Mike Hosking reviews Oliver Hartwich's NZ Herald article on social insurance lessons from Germany
On Newstalk ZB, Mike Hosking reviews and reads out parts of Oliver Hartwich's article in the NZ Herald on social insurance lessons from Germany.
In the article, Oliver says New Zealanders who have never worked abroad may not appreciate just how much Europeans contribute to their various insurance schemes. So maybe a quick calculation will help to illustrate this.

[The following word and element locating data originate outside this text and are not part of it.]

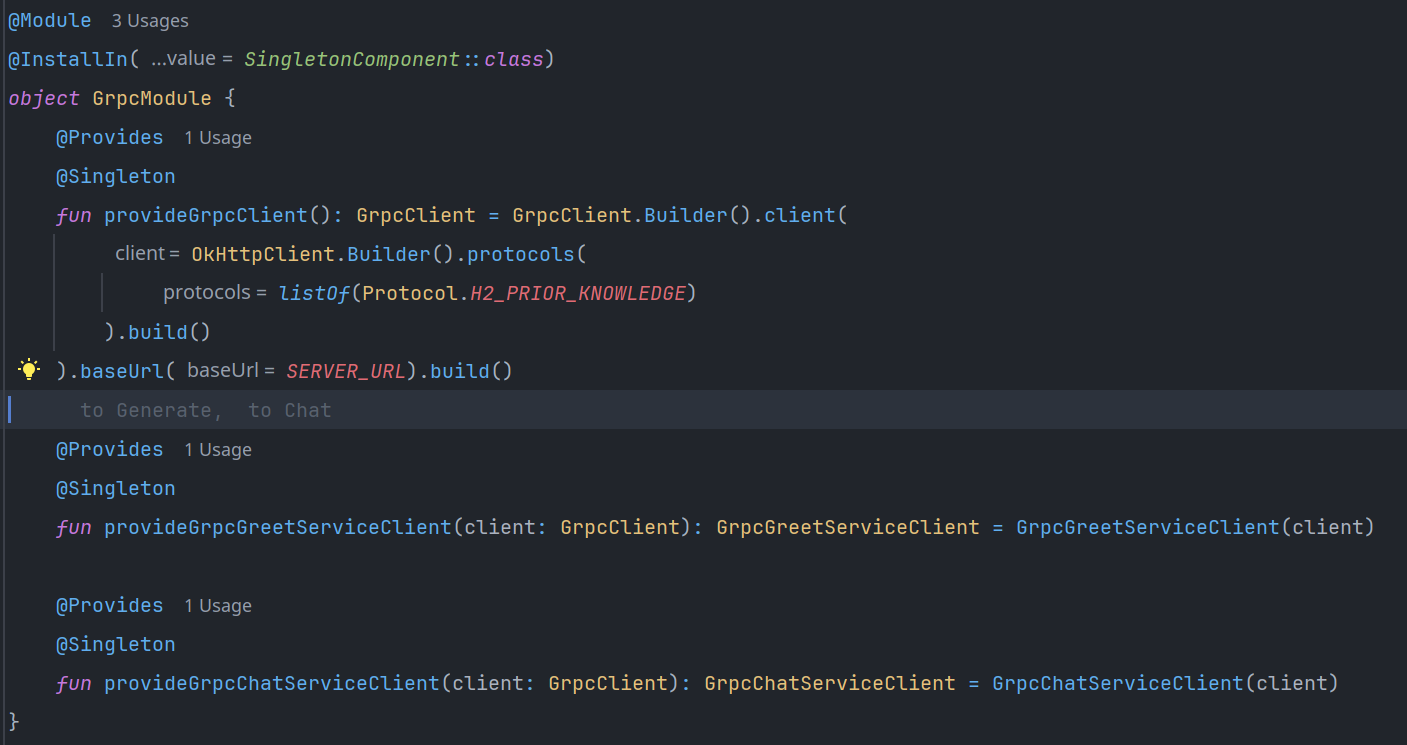
Task: Click the SERVER_URL constant
Action: click(x=345, y=372)
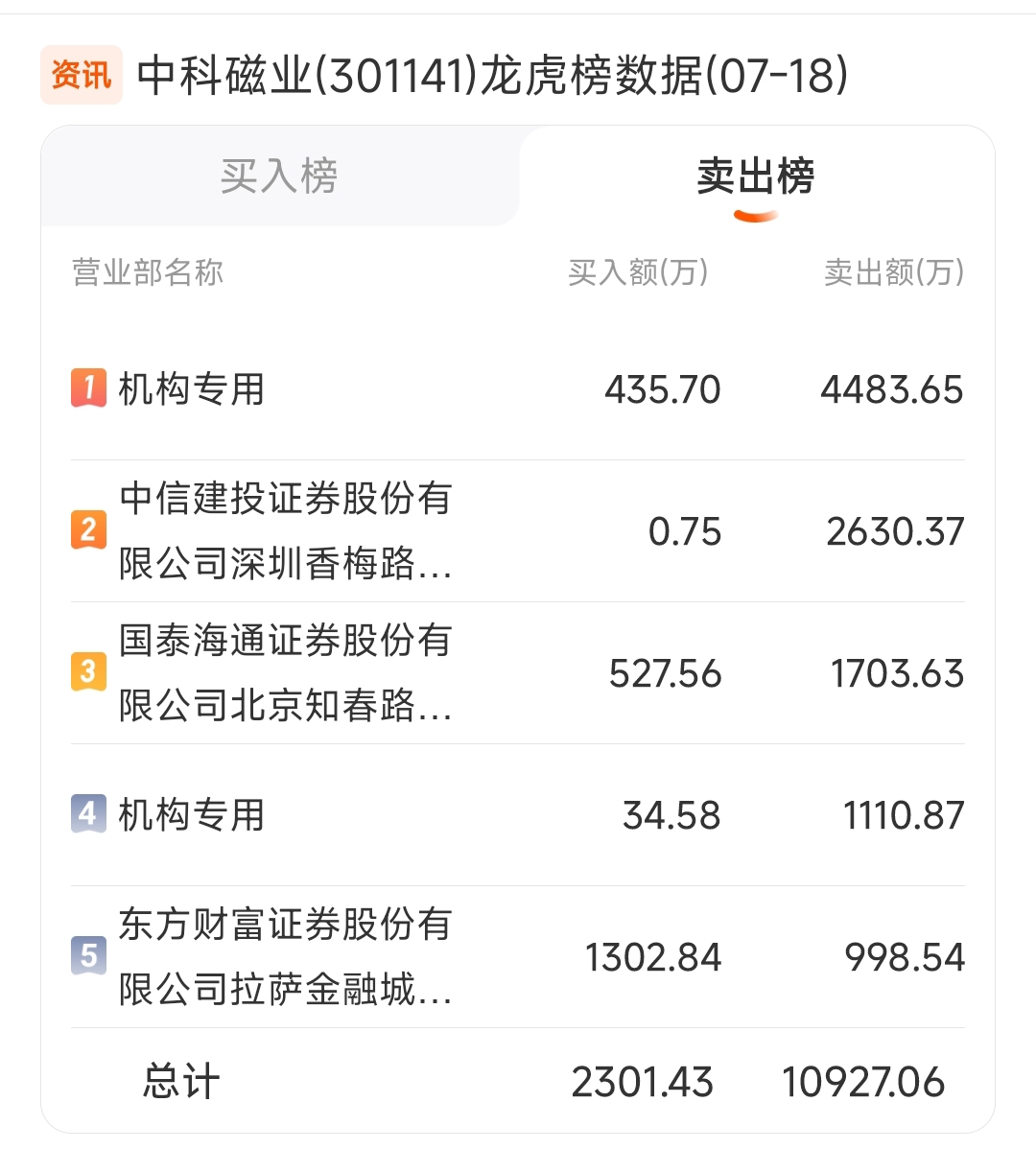Click the 卖出额(万) column header

(x=894, y=272)
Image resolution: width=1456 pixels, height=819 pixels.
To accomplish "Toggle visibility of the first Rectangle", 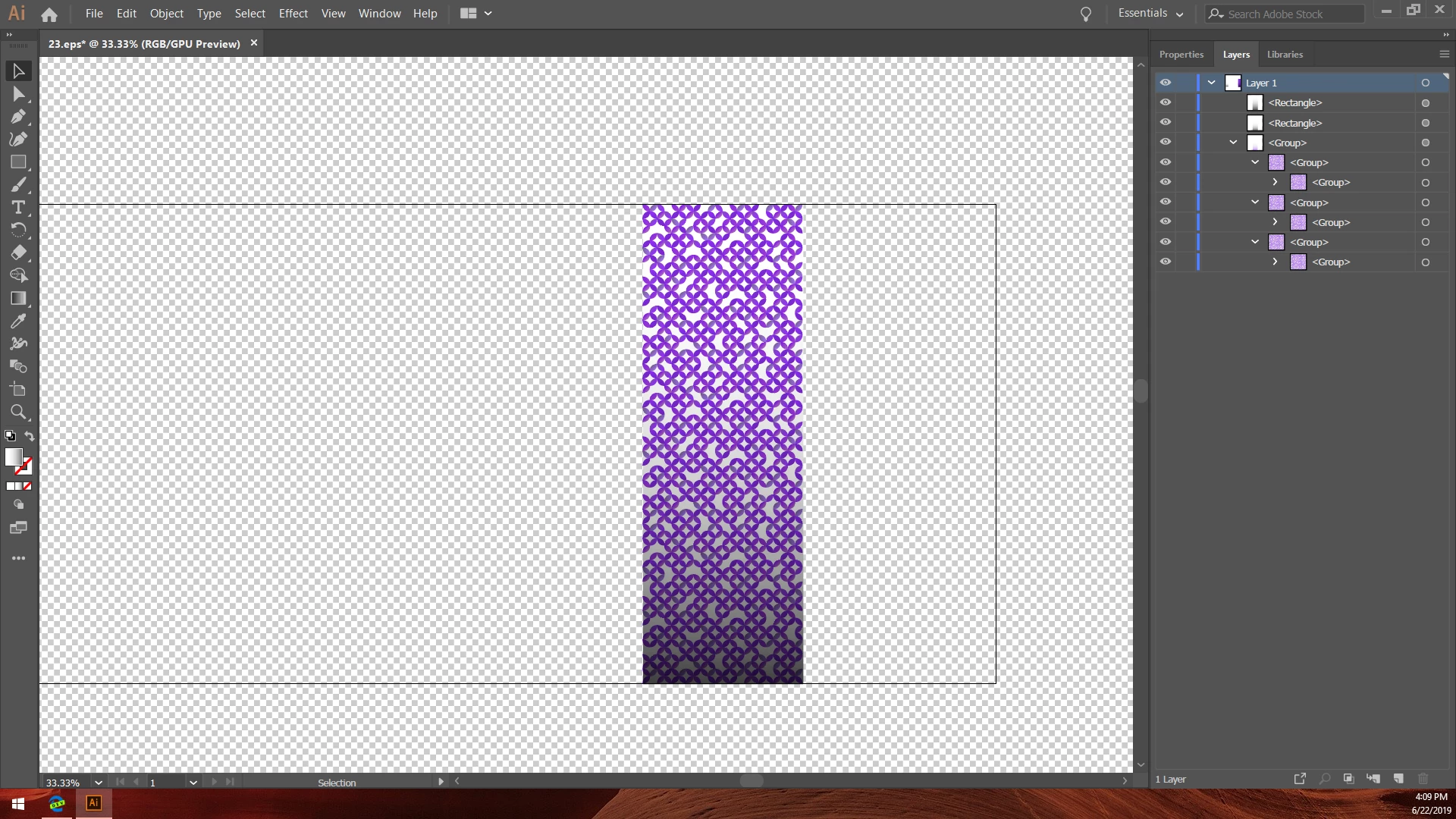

Take an average German single earner on an annual salary of €47,000 ($79,800). Income tax is €7,605 ($12,700) – and that is actually a bit lower than what it would be in New Zealand ($17,254). But on top of this income tax, there are social security contributions totalling another €9,505 ($15,900).
So, in total, average German employees pay €17,110 ($28,600) in taxes and social insurance levies. The German net pay on the same salary is thus about 20 percent lower than in New Zealand.
The situation is even worse because the employer pays additional social security contributions. These are not technically part of the salary but extra costs to the employer – in this case, a further €11,500 ($19,200).
In sum, the average employee will cost the employer €58,500, have a gross salary of €47,000 and receive a net income of €29,890. So, once you include employee and employer contributions, the average worker would be about 40 percent better off after tax under New Zealand’s tax laws.
When looking at the Ardern Government’s proposal of a social unemployment insurance, the numbers for New Zealand are lower – for now. It may just cost an extra 3 or 4 percent of tax on income that New Zealanders will be required to pay. Put that against the promise of no new taxes. And the keywords here are ‘for now’.